Exercise aim -
The records below are to be reproduced exactly, and no picture should appear in the copy.

Top of Data records

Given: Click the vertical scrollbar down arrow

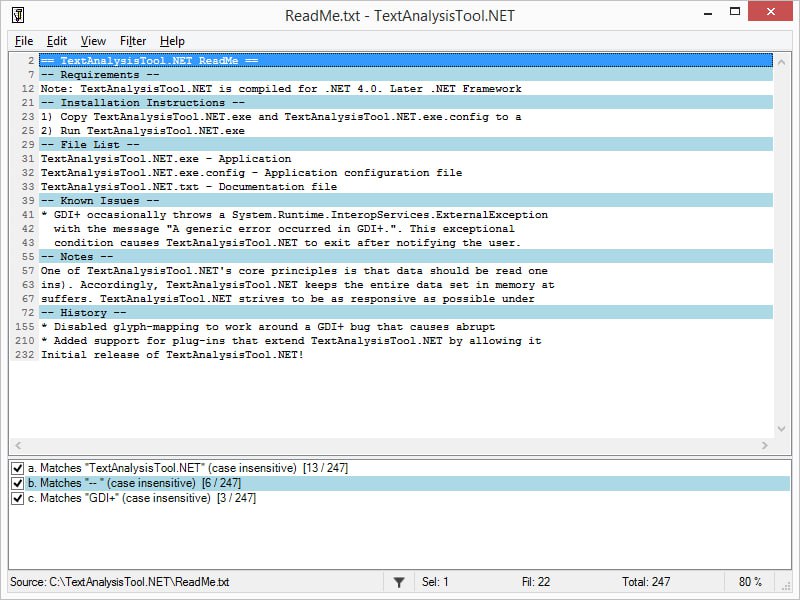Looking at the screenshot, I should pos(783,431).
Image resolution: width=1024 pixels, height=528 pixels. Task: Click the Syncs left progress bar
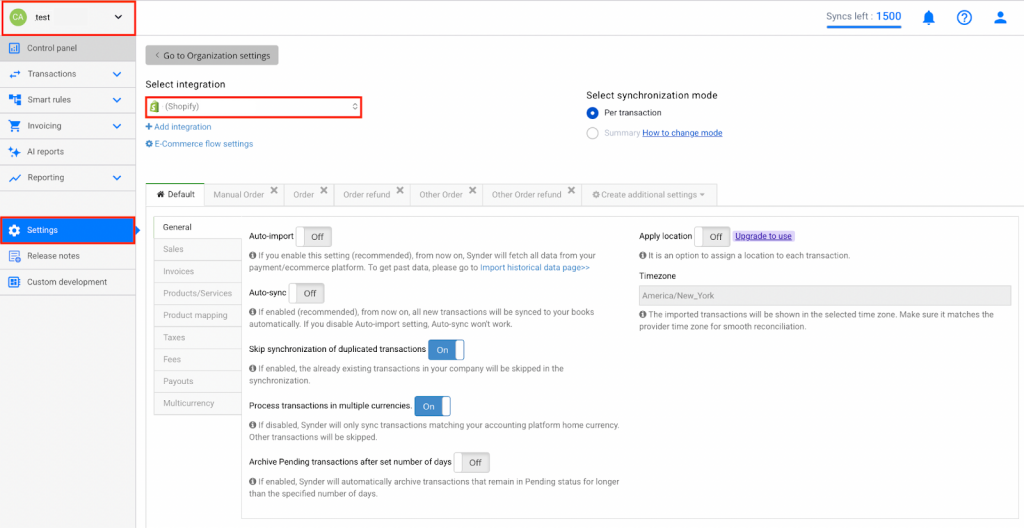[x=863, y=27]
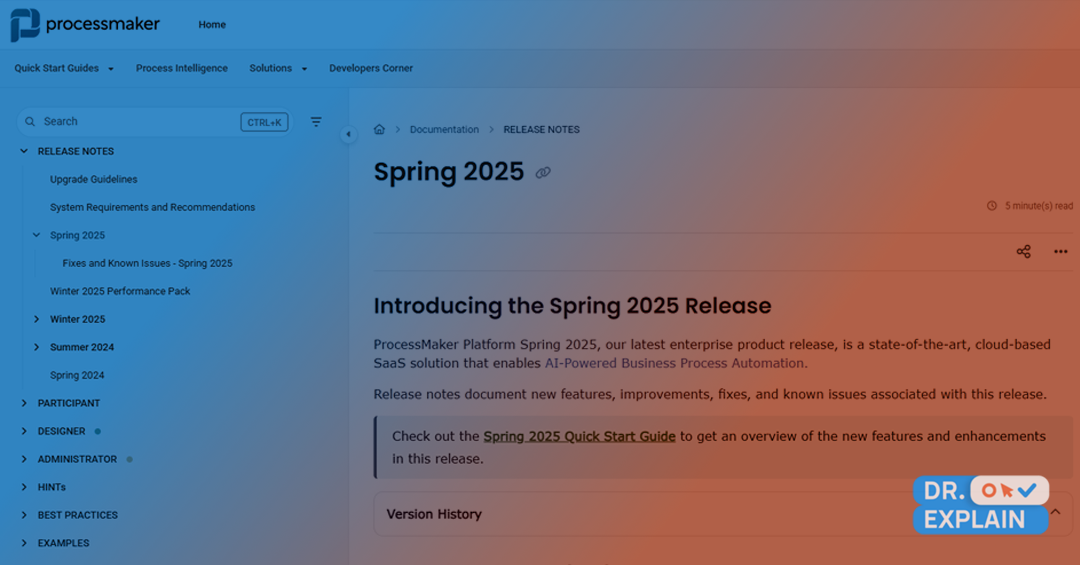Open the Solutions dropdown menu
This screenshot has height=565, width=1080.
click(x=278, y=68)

Bottom of Data records

Answer to the exercise -
Given: Click the vertical scrollbar down arrow

Looking at the screenshot, I should pos(783,431).
Image resolution: width=1024 pixels, height=528 pixels. Task: Click the Syncs left progress bar
[x=863, y=27]
Open the Solutions dropdown menu
This screenshot has height=565, width=1080.
click(x=278, y=68)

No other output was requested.